Six low‐ and middle‐income countries include China, Ghana, India, Mexico, Russia, and South Africa.
NOS for risk of bias assessment of included longitudinal studies
| Study | Domains | Results | |||
|---|---|---|---|---|---|
| Selection (4) | Comparability (2) | Outcome (3) | Score | Risk | |
| Purdy | 4 | 3 | 2 | 9 | Low |
| Verghese | 3 | 3 | 2 | 8 | Low |
| Chen | 4 | 3 | 1 | 8 | Low |
Domains of Newcastle‐Ottawa Scale (NOS): Selection (representativeness of the exposed cohort; selection of the non‐exposed cohort; ascertainment of exposure and demonstration that outcome of interest was not present at start of study); Comparability (principal factor and any additional factor); and Outcome (assessment of outcome; if the follow‐up was long enough for outcomes to outcome occurs; and adequacy of follow‐up of cohorts).

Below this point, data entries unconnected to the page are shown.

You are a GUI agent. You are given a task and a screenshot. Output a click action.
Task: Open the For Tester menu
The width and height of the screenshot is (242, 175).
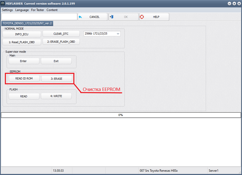coord(38,10)
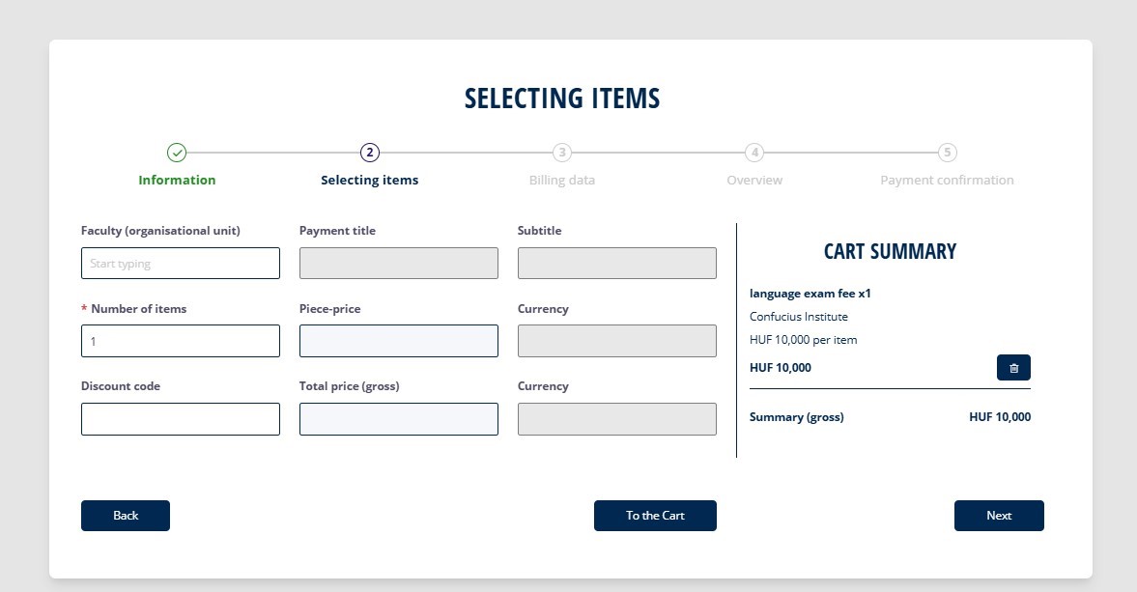The height and width of the screenshot is (592, 1137).
Task: Select the Billing data step label
Action: 562,181
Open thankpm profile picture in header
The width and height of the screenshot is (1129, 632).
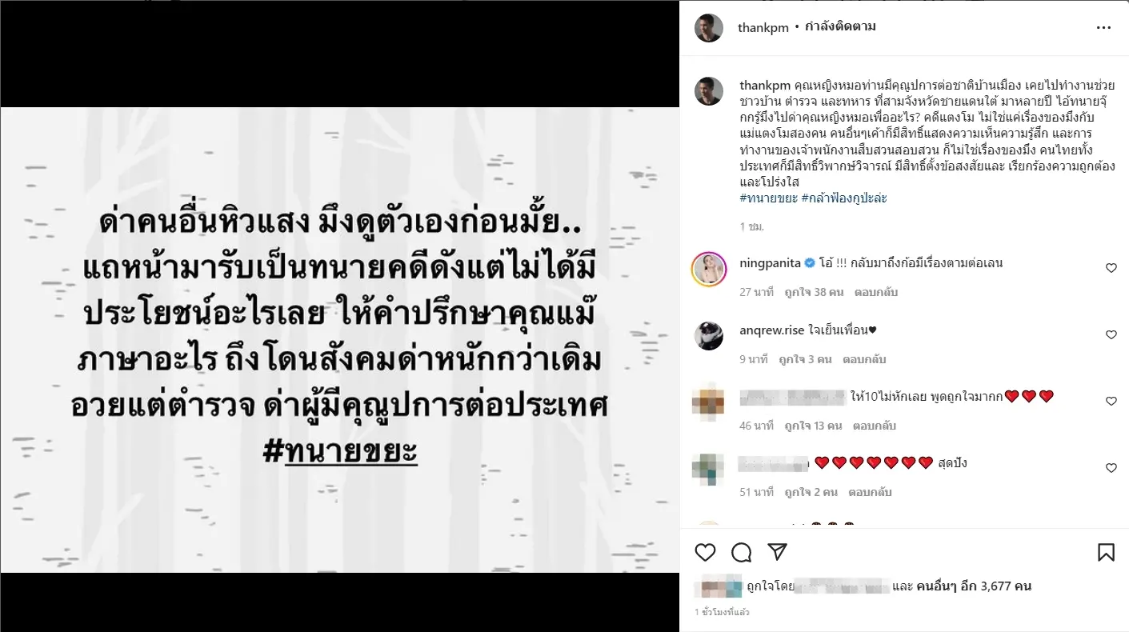709,27
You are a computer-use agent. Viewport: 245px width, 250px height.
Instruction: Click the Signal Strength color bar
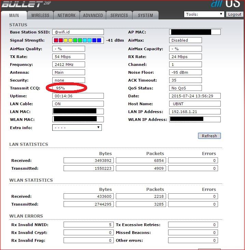click(78, 40)
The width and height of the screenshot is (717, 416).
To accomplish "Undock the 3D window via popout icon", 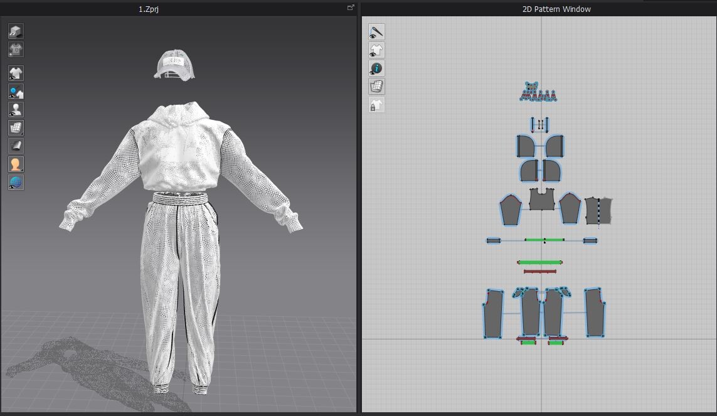I will [351, 8].
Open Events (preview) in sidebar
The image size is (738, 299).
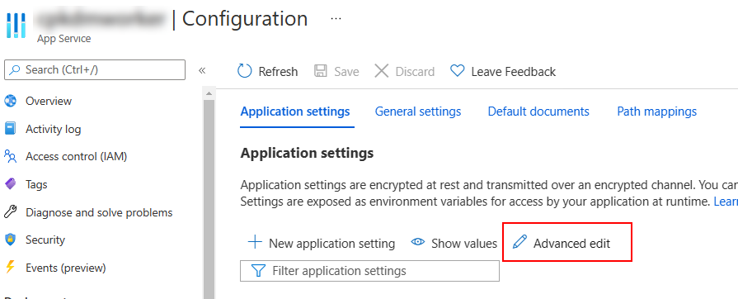pyautogui.click(x=65, y=268)
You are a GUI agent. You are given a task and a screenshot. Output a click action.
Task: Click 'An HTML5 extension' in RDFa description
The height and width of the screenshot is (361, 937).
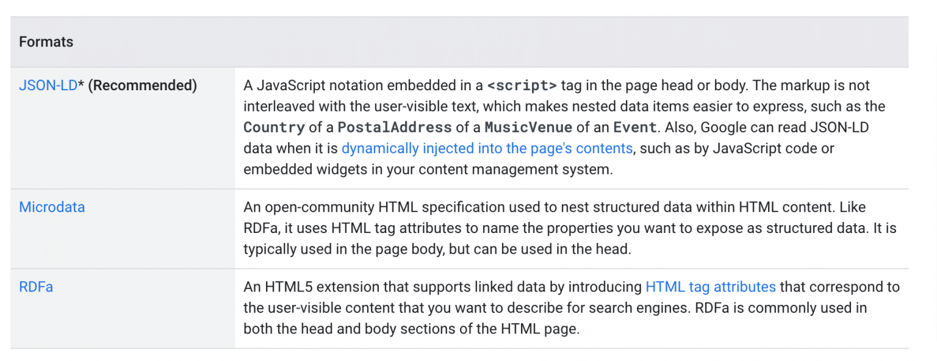pos(300,287)
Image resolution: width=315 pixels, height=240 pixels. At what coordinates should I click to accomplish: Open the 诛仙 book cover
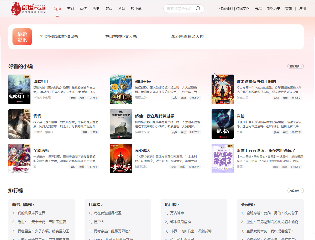click(223, 124)
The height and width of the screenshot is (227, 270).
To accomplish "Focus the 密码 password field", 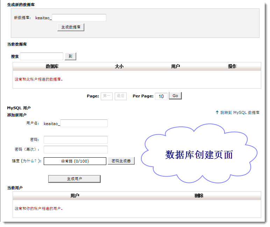I will (x=76, y=140).
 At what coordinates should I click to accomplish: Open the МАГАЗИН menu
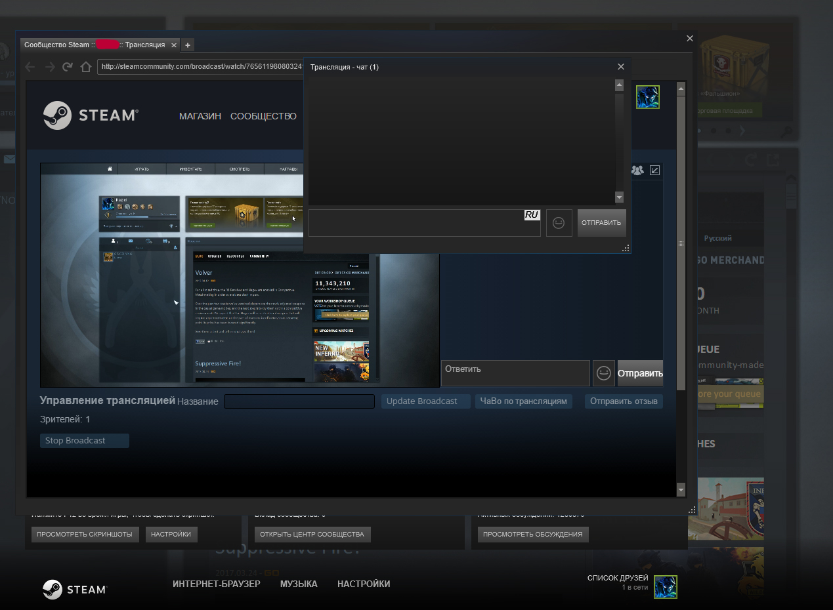tap(200, 116)
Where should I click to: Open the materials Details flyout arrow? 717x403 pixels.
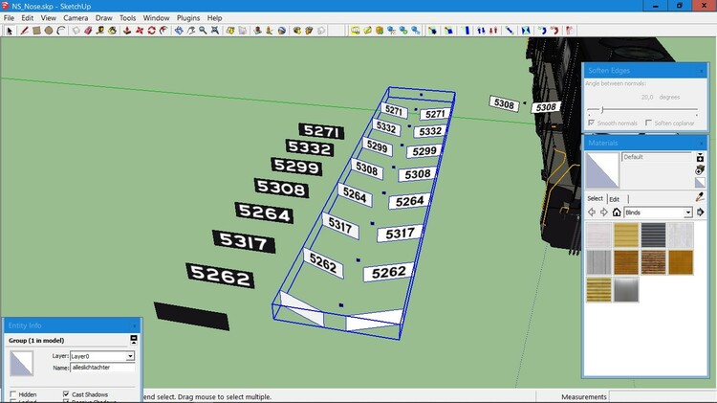pyautogui.click(x=700, y=213)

Studies were categorized as high (<5), moderate (5–7), or low risk of bias (≥8) on the scale of 0 to 9 for longitudinal studies.
NOS for risk of bias assessment of included cross‐sectional studies
| Study | Domains | Results | |||
|---|---|---|---|---|---|
| Selection (5) | Comparability (2) | Outcome (3) | Score (10) | Risk | |
| Harita | 3 | 2 | 3 | 8 | Low |
| Smith | 3 | 2 | 2 | 7 | Low |
| Moon | 3 | 2 | 3 | 8 | Low |
| Gopinath | 3 | 2 | 3 | 8 | Low |
| Ho | 3 | 2 | 3 | 8 | Low |
| Vancampfort | 1 | 2 | 3 | 6 | Moderate |
| Li | 3 | 2 | 3 | 8 | Low |
| Mikkola | 1 | 2 | 3 | 6 | Moderate |
| Huang | 2 | 2 | 3 | 7 | Low |
| Miyata | 3 | 2 | 3 | 8 | Low |
Domains of Newcastle‐Ottawa Scale (NOS): Selection (representativeness of the sample; sample size; non‐respondents; and ascertainment of the exposure); Comparability (confounding factors are controlled); and Outcome (assessment of outcome; and statistical test).
Studies were categorized as high (<5), moderate (5–7), or low risk of bias (≥8) on the scale of 0 to 10 for cross‐sectional studies.